*Records for processing*:
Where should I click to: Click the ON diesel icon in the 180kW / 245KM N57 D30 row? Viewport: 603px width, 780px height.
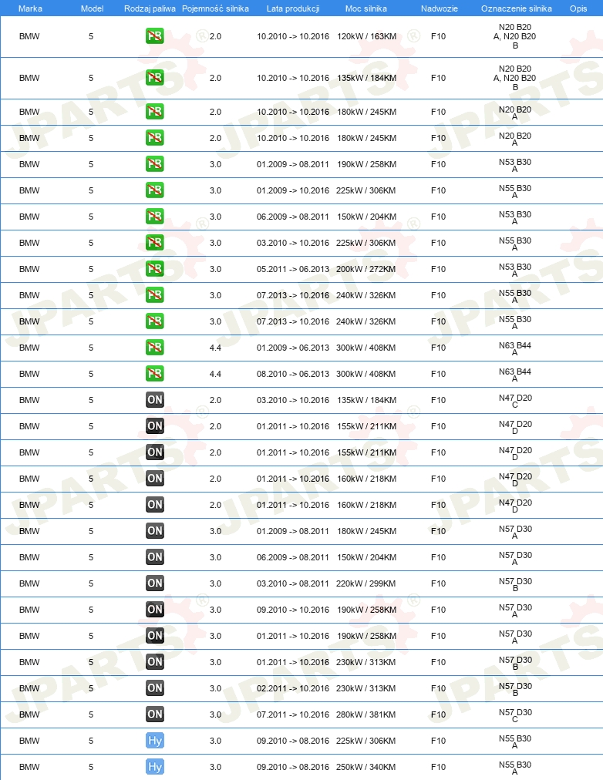coord(155,531)
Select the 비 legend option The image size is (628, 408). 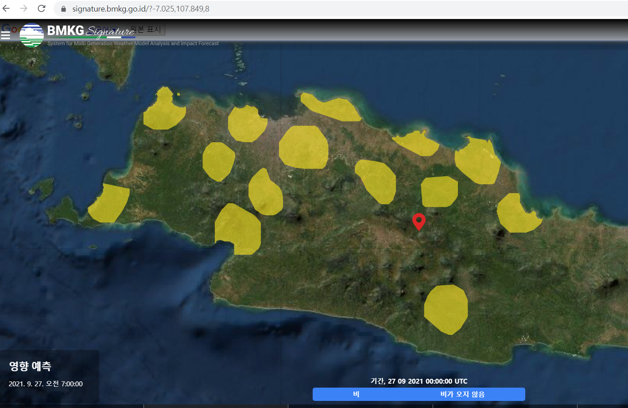pos(356,394)
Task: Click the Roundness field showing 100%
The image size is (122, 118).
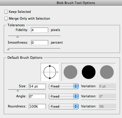Action: tap(37, 106)
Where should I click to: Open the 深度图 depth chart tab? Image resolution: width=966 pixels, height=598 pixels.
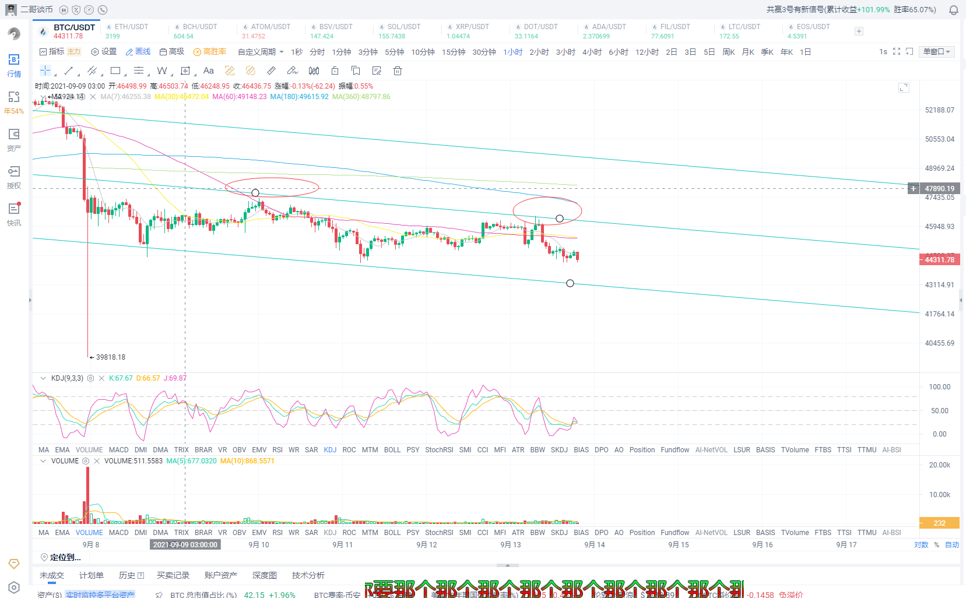pos(264,575)
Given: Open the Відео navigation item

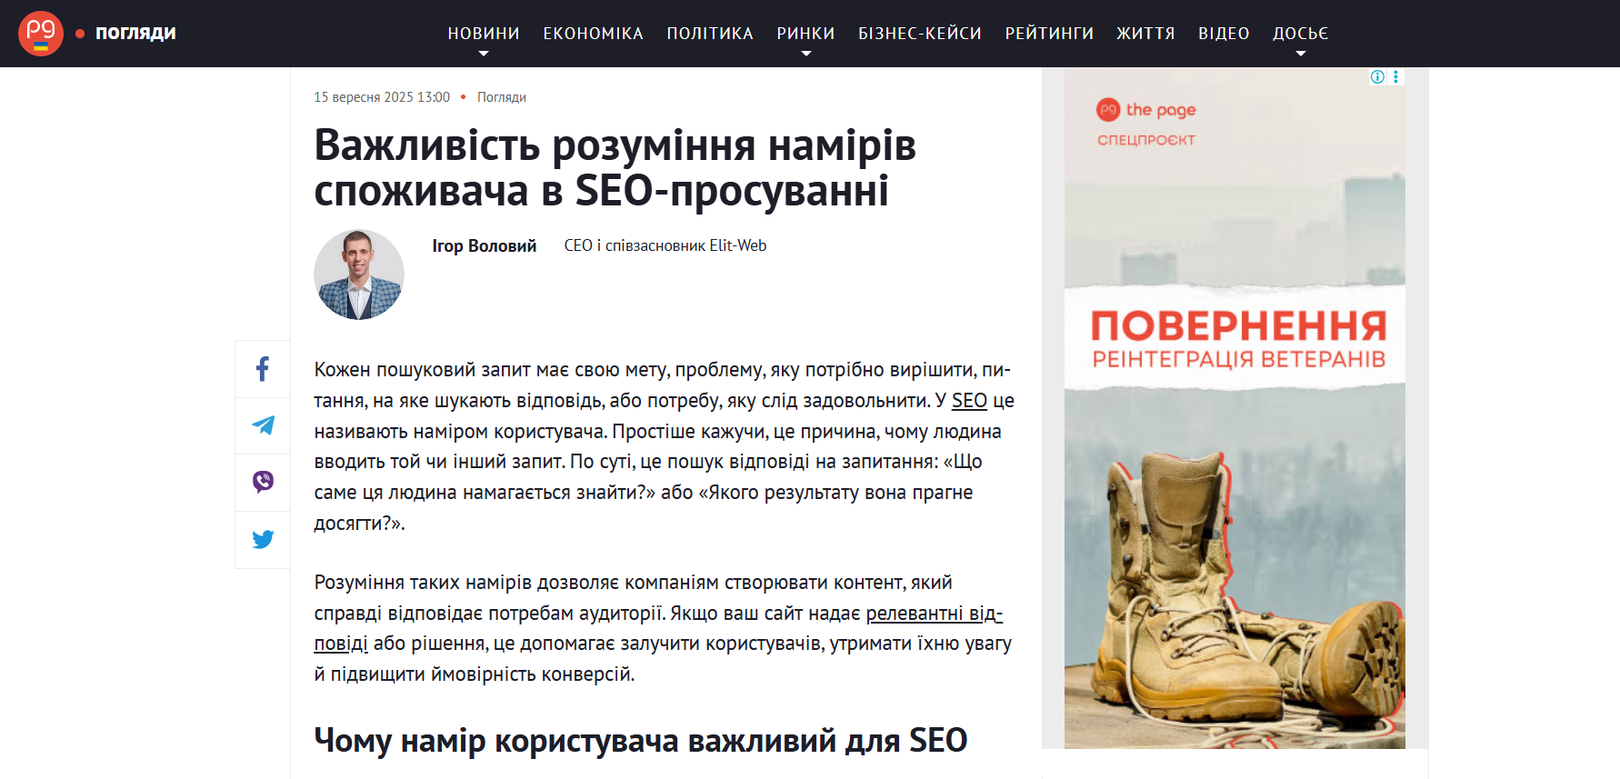Looking at the screenshot, I should 1224,34.
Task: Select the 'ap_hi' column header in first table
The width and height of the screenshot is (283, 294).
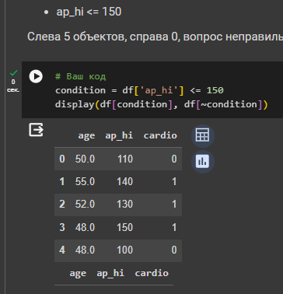Action: tap(119, 135)
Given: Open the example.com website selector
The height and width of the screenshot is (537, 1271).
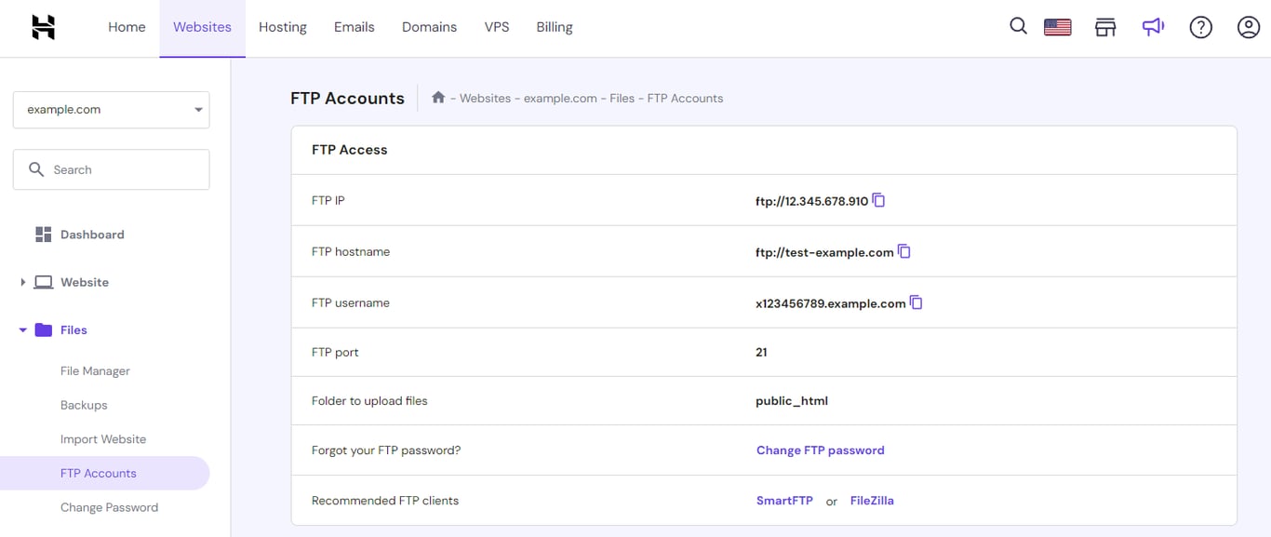Looking at the screenshot, I should pos(111,109).
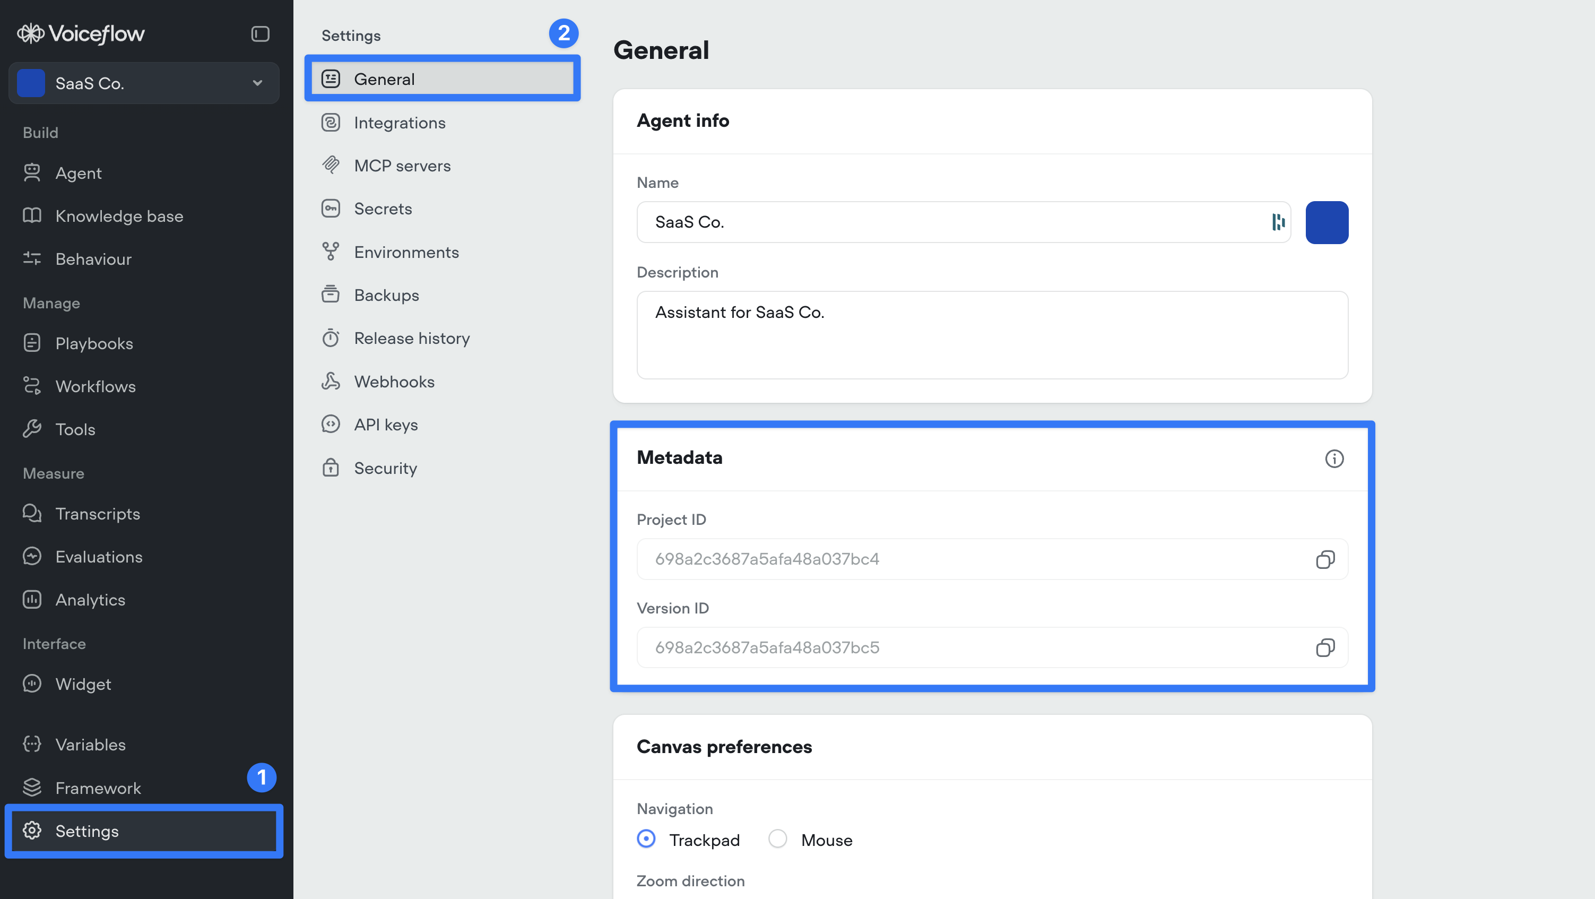Open Release history in settings
This screenshot has width=1595, height=899.
[x=412, y=338]
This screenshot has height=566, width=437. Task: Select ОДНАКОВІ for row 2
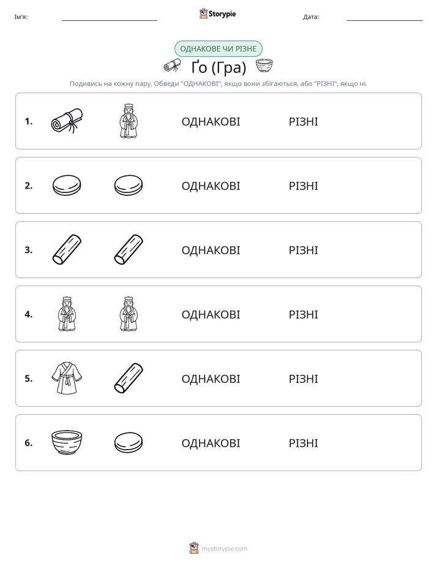coord(211,186)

*Directions*:
Reproduce verbatim the stretch of the material from the line containing "Given: Open the example.com website selector" through the end of the material, leaving out the pictures.

*Solution*:
Given: Open the example.com website selector
The height and width of the screenshot is (537, 1271).
Looking at the screenshot, I should pos(111,109).
Open Release history in settings
This screenshot has width=1595, height=899.
[x=412, y=338]
This screenshot has height=566, width=437. Task: Select ОДНАКОВІ for row 2
coord(211,186)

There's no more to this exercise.